• _Your objective_
Determine how many lines in the data below contain "computer" and write only that number.

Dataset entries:
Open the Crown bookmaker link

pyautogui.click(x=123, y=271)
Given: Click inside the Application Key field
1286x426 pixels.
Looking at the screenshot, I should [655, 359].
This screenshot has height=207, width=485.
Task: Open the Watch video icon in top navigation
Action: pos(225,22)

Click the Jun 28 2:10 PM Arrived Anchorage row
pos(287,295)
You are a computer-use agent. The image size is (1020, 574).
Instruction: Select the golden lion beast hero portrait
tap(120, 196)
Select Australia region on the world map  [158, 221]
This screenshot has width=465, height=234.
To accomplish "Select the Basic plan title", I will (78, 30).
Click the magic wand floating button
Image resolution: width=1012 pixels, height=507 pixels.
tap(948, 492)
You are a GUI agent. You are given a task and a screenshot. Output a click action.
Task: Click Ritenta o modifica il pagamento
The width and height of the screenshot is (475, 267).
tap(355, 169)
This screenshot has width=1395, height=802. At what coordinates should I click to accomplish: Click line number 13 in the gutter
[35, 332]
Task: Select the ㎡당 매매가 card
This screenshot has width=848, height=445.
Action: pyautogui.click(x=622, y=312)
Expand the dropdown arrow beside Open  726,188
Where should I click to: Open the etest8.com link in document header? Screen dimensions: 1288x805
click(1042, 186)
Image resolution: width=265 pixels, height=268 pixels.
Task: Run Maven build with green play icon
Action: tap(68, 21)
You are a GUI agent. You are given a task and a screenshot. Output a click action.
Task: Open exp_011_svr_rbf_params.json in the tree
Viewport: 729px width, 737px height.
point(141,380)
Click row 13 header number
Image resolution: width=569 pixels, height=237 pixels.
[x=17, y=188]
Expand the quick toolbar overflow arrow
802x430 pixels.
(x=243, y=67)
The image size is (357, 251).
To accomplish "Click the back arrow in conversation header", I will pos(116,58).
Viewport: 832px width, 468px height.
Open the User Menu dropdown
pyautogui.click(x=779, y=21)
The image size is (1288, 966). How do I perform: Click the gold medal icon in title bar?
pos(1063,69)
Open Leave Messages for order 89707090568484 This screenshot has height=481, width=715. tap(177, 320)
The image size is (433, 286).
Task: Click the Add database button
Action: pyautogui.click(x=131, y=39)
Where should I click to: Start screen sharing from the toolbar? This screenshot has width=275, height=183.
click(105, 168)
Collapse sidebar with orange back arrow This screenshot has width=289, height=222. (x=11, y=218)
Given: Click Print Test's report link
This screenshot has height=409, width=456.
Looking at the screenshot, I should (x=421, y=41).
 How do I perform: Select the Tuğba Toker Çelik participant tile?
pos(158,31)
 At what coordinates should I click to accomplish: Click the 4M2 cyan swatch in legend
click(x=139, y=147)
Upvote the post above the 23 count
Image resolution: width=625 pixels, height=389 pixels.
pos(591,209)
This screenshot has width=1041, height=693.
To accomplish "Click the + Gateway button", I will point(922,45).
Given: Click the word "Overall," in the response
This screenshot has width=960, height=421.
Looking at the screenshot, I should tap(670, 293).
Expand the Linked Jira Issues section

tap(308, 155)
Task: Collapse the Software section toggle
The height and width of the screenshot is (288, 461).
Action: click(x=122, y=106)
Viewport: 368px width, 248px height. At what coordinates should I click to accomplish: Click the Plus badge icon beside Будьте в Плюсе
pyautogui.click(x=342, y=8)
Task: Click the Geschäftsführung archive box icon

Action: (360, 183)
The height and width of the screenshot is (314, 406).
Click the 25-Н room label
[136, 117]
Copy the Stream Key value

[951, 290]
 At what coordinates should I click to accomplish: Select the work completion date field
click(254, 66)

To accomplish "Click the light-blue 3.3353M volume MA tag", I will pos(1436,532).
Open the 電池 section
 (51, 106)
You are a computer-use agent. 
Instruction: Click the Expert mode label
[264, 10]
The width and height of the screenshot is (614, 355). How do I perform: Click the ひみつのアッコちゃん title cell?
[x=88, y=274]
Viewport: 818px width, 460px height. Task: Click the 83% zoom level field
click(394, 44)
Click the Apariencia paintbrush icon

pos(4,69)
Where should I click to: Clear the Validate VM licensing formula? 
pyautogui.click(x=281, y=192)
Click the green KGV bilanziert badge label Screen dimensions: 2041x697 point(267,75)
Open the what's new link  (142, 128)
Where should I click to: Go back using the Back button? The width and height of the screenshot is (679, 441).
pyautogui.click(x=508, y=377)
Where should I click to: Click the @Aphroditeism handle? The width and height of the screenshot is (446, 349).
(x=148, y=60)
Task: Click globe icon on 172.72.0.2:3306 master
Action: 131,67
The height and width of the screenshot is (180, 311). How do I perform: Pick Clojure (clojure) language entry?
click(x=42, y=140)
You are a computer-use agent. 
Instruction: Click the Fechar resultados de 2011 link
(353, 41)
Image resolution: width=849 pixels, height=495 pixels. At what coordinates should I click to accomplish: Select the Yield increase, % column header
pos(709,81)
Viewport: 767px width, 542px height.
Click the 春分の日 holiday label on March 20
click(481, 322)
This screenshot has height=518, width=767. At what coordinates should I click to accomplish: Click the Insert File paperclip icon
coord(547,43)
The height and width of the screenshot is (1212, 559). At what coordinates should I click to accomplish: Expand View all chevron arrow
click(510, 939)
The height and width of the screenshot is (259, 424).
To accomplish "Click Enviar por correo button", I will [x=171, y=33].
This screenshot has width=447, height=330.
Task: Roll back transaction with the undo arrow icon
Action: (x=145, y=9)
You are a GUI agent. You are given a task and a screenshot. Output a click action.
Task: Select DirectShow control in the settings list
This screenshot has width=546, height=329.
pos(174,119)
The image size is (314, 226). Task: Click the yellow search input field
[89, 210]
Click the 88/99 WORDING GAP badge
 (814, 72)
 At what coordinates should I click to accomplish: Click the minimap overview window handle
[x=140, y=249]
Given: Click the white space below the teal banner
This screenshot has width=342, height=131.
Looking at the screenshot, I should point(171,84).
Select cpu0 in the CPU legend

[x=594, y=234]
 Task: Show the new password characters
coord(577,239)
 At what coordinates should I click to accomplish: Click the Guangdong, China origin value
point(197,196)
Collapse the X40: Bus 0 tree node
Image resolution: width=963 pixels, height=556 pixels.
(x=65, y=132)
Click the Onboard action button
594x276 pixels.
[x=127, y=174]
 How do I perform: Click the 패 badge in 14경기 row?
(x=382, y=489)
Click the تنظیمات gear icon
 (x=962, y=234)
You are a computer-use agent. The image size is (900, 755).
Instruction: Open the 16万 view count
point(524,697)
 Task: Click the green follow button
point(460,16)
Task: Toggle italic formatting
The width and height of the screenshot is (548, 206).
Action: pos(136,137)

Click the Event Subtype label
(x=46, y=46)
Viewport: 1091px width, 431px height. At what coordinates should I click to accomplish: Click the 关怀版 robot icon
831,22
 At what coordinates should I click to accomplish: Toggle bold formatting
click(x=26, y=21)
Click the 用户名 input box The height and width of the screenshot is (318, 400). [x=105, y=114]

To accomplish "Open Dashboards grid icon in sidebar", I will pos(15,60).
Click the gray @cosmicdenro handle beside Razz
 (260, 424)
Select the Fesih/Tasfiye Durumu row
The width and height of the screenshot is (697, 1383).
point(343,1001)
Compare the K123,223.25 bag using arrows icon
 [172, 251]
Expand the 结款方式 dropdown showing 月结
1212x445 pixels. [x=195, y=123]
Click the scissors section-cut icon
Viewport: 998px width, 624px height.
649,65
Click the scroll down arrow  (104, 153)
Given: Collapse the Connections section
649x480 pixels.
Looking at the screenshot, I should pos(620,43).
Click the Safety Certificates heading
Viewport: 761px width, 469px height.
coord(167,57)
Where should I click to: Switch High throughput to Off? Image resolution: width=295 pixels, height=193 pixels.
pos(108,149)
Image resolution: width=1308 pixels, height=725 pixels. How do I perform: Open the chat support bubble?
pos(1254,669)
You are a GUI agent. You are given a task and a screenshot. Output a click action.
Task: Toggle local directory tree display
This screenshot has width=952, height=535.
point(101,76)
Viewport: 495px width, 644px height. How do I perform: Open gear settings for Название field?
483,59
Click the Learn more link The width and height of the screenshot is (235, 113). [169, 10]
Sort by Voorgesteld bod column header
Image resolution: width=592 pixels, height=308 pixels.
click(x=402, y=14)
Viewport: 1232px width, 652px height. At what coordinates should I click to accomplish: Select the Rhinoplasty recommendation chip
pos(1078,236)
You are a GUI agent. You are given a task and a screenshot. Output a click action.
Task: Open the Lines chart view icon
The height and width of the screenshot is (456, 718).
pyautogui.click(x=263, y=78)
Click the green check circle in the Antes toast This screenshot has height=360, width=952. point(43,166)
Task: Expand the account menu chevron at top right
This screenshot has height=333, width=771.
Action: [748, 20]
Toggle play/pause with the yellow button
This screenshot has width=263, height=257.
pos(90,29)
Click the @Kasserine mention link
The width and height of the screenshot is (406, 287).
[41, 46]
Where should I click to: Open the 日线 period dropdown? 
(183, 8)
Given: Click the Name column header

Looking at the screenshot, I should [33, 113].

• _Output for this task_
4